◆ TO DO ◆
Report every line of the data where the string "Select" appears.

◆ DATA FOR THIS TASK ◆
-*-

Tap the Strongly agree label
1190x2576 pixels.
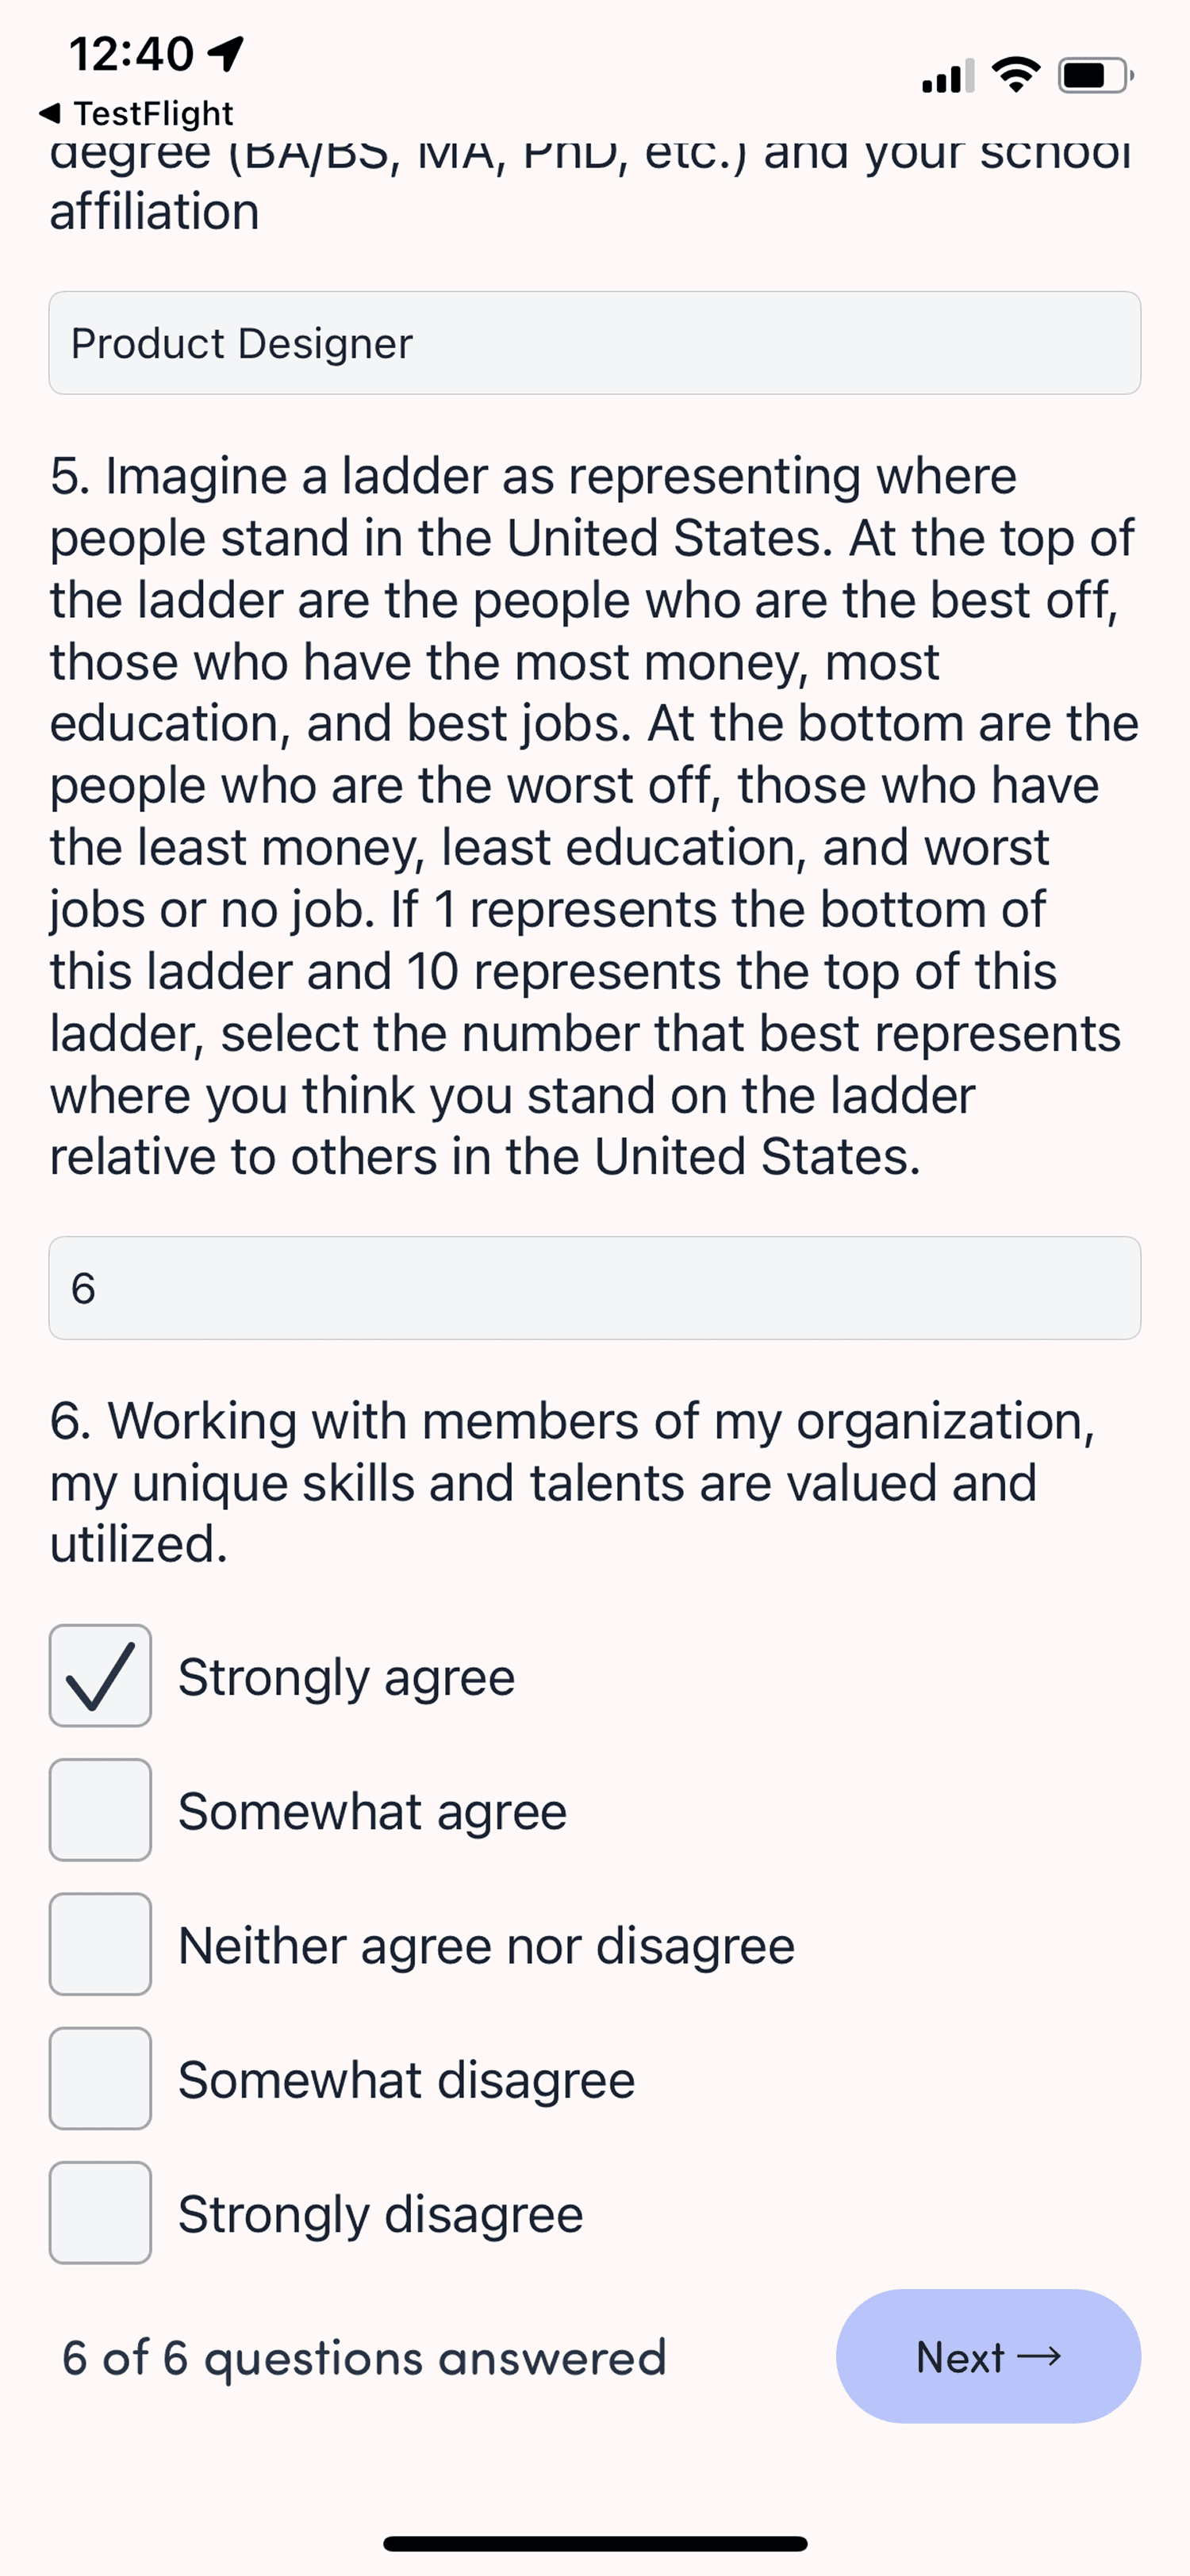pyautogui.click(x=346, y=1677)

-*-

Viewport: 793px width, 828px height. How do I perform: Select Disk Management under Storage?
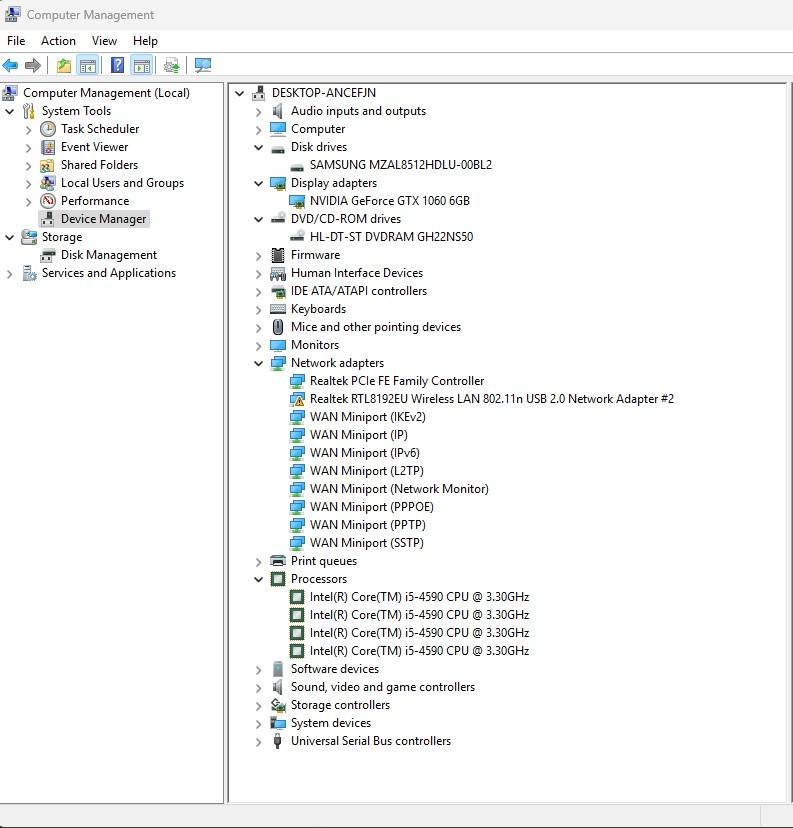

-*-

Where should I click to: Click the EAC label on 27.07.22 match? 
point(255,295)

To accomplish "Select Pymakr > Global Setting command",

-*-

◆ OUTPUT BELOW ◆
Viewport: 793px width, 828px height. How do I perform: Select Disk Management under Storage?
To accomplish "Select Pymakr > Global Setting command",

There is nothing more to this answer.